10. The system of claim 6, wherein the continuous target substrate comprises a first substrate having a first thickness or a second substrate having a second thickness different from the first thickness, and wherein the processor is configured to compensate for a difference between the first thickness and the second thickness by reducing the temporal variation in the current.

11. The system of any of claims 1-3, wherein the ITM is formed by a loop closed by a seam section, and wherein the processor is configured to prevent physical contact between the seam section and the continuous target substrate by:

causing a temporary detachment between the ITM and the continuous target substrate during a time interval in which the seam section traverses the junction; and

reversing said continuous target substrate back-off during said time interval to compensate for said temporary detachment.

12. The system of claim 11, and comprising a reverse retraction mechanism configured to reverse retract the continuous target substrate, and the reverse retraction mechanism comprises at least first and second displaceable rollers in physical contact with the continuous target substrate, and is configured to reverse retract the continuous target substrate by moving the rollers relative to each other.

13. The system of any one of claims 1-3, wherein the ITM comprises a stack of multiple layers and has one or more marks engraved in at least one of the layers at one or more respective mark locations along the ITM.
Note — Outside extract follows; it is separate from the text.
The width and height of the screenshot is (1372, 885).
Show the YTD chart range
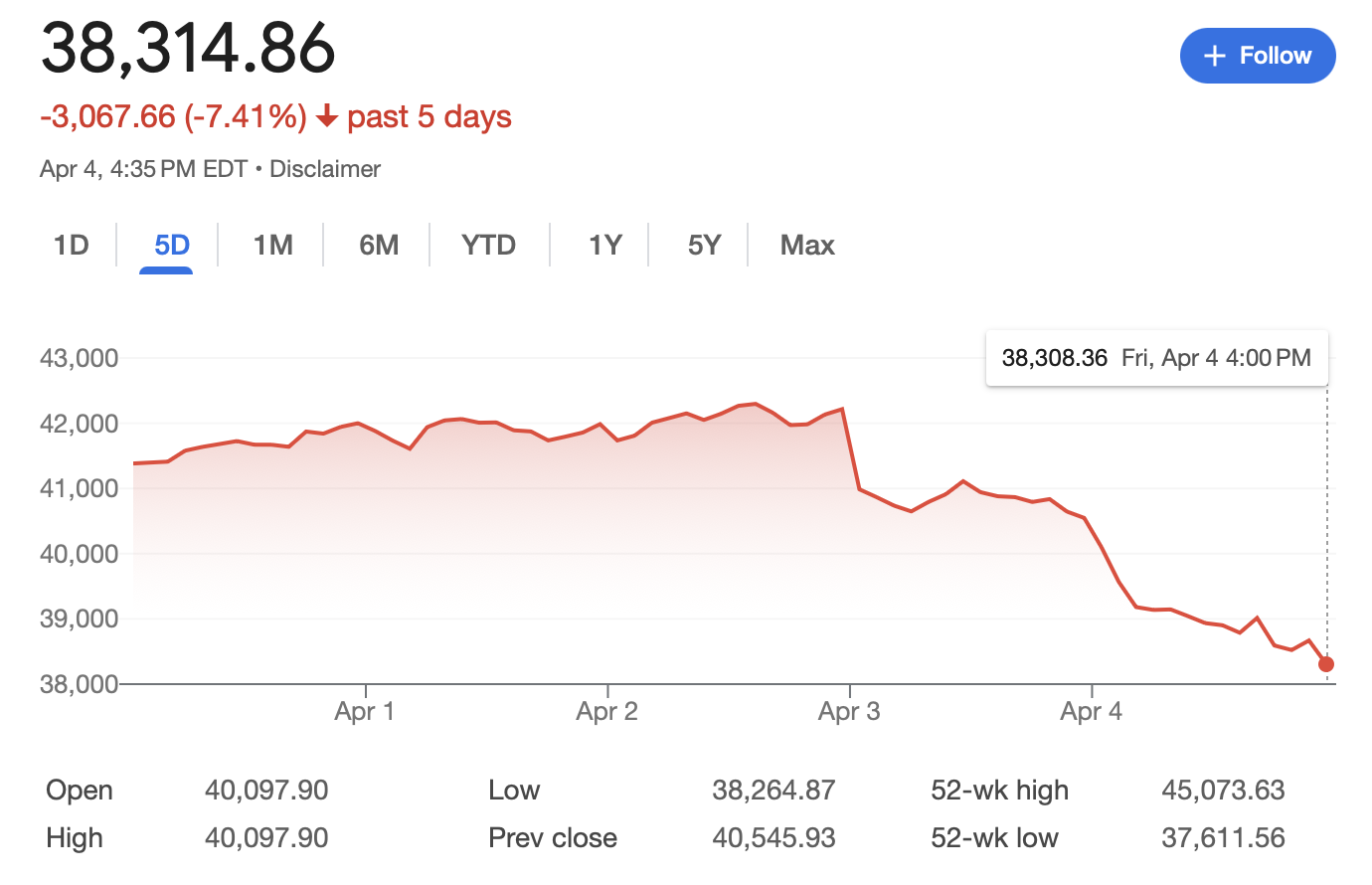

14. The system according to claim 13, and comprising one or more sensing assemblies disposed at one or more respective predefined locations relative to the ITM, wherein the sensing assemblies are configured to generate signals indicative of the respective locations of the markers.

15. The system of claim 14, wherein the processor is configured to receive the signal and control deposition of the ink droplets on the ITM based on the signal.

16. The system of claim 14, and comprising at least one station or component, wherein the processor is configured to control operation of the at least one station or component of the system based on the signal.

17. The system of claim 16, wherein the at least one station or component is selected from the list consisting of: (a) an image forming station; (b) an embossing station; (c) an ITM guidance system; (d) one or more drying assemblies; (e) an ITM processing station; and (f) an image quality control station.

18. The system according to any of claims 1-3, and comprising an image forming module configured to apply a substance to the ITM.

19. The system of claim 18, wherein the substance comprises at least a portion of the printing fluid.

20. The system of claim 18, wherein the image forming module comprises a rotogravure printing apparatus.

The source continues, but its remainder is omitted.